The pictures of former Sri Lanka cricketer Roshan Mahanama serving tea and buns to people waiting in queues for petrol and cooking gas are going viral.
Roshan Mahanama, 53, shared the viral pictures on the microblogging social media outlet Twitter.
The batter said he joined hands with the Community Meal Share share team for the initiative.
We served tea and buns with the team from Community Meal Share this evening (Sunday) for the people at the petrol queues around Ward Place and Wijerama Mawatha,” he tweeted. “The queues are getting longer by the day and there will be many health risks to people staying in queues.”

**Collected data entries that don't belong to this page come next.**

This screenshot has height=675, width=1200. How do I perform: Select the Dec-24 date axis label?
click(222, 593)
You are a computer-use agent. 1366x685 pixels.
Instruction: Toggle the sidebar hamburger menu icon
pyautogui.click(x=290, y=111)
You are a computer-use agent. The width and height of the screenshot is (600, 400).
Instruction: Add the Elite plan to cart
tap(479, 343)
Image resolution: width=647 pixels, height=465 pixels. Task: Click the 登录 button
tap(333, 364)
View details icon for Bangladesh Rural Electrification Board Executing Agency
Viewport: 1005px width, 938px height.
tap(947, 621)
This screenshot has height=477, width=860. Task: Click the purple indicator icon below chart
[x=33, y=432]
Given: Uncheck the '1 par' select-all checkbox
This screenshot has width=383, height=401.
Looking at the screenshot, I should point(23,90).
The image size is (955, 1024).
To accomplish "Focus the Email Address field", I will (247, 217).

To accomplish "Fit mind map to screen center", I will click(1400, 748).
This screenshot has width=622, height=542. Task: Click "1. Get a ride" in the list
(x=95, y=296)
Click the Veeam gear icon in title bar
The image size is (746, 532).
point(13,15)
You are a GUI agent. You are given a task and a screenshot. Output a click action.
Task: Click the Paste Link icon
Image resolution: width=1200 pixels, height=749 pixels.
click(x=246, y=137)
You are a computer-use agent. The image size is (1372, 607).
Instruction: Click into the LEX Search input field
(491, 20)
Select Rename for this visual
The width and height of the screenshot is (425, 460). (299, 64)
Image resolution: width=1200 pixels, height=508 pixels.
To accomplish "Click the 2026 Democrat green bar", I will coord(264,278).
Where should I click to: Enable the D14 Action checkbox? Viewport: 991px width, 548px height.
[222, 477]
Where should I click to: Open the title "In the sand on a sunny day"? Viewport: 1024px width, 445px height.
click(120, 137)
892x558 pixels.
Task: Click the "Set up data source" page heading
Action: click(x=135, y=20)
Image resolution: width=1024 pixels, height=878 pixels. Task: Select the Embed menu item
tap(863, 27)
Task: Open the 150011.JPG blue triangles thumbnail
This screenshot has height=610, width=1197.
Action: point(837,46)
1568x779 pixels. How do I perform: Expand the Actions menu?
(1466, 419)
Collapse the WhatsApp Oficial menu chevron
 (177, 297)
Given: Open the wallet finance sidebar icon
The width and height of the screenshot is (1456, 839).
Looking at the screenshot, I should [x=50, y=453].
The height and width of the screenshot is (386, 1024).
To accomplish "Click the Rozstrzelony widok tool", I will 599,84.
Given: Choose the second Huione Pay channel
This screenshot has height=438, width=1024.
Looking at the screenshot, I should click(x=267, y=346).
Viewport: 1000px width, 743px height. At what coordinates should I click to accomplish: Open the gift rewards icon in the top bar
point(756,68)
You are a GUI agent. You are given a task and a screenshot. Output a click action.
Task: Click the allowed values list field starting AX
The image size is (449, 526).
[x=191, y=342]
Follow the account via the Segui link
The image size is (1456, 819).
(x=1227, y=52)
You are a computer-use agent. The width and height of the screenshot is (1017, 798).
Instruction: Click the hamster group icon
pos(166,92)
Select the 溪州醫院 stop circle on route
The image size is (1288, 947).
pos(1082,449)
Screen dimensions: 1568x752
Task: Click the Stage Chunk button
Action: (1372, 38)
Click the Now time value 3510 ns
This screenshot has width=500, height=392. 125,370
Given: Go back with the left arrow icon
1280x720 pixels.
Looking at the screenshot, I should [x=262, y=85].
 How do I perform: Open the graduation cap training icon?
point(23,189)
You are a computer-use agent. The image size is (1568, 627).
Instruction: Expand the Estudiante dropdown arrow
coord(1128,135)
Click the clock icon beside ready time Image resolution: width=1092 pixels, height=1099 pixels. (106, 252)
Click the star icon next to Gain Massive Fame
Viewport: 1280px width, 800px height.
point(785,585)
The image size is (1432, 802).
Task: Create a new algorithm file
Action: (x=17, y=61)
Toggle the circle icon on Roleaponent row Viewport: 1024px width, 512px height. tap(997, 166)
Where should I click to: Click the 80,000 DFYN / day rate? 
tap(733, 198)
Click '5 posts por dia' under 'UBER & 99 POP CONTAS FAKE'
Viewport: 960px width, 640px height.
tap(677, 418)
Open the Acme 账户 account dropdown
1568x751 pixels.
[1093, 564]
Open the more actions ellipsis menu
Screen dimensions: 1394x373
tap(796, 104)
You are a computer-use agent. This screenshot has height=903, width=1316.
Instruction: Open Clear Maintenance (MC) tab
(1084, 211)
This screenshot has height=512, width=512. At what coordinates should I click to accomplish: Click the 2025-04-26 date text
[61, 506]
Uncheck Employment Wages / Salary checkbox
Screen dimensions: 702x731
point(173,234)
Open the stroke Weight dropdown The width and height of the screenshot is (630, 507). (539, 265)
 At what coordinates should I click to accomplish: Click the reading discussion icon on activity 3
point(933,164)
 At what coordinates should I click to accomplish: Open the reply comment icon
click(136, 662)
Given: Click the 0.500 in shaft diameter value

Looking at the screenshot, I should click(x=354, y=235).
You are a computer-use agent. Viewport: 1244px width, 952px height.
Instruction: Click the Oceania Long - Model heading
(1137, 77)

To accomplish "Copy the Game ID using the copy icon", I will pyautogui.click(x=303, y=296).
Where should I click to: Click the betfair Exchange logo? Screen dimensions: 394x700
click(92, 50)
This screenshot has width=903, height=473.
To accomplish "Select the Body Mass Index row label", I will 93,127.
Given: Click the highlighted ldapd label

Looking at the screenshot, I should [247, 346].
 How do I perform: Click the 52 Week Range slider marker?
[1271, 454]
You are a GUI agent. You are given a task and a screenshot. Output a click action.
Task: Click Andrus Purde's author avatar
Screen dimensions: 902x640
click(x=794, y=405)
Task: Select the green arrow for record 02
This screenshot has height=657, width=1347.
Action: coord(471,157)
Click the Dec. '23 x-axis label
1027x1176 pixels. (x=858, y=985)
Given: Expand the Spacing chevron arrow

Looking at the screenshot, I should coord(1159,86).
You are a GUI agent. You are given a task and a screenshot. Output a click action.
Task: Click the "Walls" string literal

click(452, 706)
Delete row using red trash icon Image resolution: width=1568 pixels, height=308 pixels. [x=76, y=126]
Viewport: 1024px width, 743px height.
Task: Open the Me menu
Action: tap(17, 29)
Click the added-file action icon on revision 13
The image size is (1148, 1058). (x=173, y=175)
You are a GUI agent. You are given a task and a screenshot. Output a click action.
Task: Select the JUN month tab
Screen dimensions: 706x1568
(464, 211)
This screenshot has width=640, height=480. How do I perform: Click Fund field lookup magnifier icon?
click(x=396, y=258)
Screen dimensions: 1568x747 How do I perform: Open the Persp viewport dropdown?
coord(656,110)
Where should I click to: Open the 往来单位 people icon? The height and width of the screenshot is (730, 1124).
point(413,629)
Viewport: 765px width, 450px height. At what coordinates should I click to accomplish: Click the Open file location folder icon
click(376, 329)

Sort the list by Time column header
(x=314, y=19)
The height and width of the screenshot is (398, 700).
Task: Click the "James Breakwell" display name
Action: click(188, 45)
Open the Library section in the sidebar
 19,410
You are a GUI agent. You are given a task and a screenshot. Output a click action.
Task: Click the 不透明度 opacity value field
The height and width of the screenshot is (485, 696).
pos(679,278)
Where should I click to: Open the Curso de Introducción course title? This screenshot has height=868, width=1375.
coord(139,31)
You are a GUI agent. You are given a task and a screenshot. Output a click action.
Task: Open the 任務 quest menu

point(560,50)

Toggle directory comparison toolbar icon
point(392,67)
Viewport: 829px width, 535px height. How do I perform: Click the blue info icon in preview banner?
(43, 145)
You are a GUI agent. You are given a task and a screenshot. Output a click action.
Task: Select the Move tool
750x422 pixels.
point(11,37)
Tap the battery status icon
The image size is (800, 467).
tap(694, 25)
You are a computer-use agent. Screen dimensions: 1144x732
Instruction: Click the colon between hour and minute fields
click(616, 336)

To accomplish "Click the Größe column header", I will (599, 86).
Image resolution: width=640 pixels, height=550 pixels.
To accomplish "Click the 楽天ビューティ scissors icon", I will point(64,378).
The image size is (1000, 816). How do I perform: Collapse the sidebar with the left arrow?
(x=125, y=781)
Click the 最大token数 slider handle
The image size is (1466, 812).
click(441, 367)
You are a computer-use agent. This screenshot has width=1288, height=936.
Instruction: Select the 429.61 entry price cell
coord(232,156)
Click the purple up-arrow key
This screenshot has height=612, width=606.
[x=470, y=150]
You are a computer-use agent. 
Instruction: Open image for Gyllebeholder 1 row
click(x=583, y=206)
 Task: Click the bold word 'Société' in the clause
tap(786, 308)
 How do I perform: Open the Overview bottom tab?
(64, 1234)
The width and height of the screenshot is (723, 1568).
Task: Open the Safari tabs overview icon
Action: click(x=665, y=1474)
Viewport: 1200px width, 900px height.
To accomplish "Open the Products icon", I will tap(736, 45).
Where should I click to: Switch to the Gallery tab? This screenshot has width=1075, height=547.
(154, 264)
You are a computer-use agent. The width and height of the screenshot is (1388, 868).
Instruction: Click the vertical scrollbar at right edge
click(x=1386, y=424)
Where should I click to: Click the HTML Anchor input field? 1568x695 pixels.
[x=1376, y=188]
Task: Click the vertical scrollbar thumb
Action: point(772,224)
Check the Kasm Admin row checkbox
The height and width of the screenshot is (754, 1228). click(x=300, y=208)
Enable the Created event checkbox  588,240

We served tea and buns with the team from Community Meal Share this evening for the people at the petrol queues around Ward Place and Wijerama mawatha.
The queues are getting longer by the day and there will be many health risks to people staying in queues. pic.twitter.com/i0sdr2xptI— Roshan Mahanama (@Rosh_Maha) June 18, 2022
He added people should take care of others as the country reels from power cuts and fuel shortages.
Please, look after each other when waiting in queues for petrol and gas.
“Bring adequate fluid and food and if you’re not well please, reach out to the closest person next to you and ask for support or call 1990. We need to look after each other during these difficult times,” he added.
Please, look after each other in the fuel queues. Bring adequate fluid and food and if you’re not well please, reach out to the closest person next to you and ask for support or call 1990. We need to look after each other during these difficult times.
— Roshan Mahanama (@Rosh_Maha) June 18, 2022
Roshan Mahanama represented Sri Lanka in 265 international fixes across two formats (Test and ODI). He has 7,738 runs with eight centuries and 46 half-centuries.
He was part of the Sri Lanka team which won the ICC Cricket World Cup in 1996 under the leadership of batter Arjuna Ranatunga.
Related – Sri Lanka troops open fire to contain fuel riots
Sri Lanka is battling its worst financial crisis since independence in 1948, as decades of economic mismanagement and recent policy errors coupled with a hit from COVID-19 to tourism and remittances, shrivelling foreign reserves to record lows.
The island nation of 22 million people suspended payment on $12 billion debt in April. The United Nations has warned soaring inflation, a plunging currency and chronic shortages of fuel, food and medicine could spiral into a humanitarian crisis.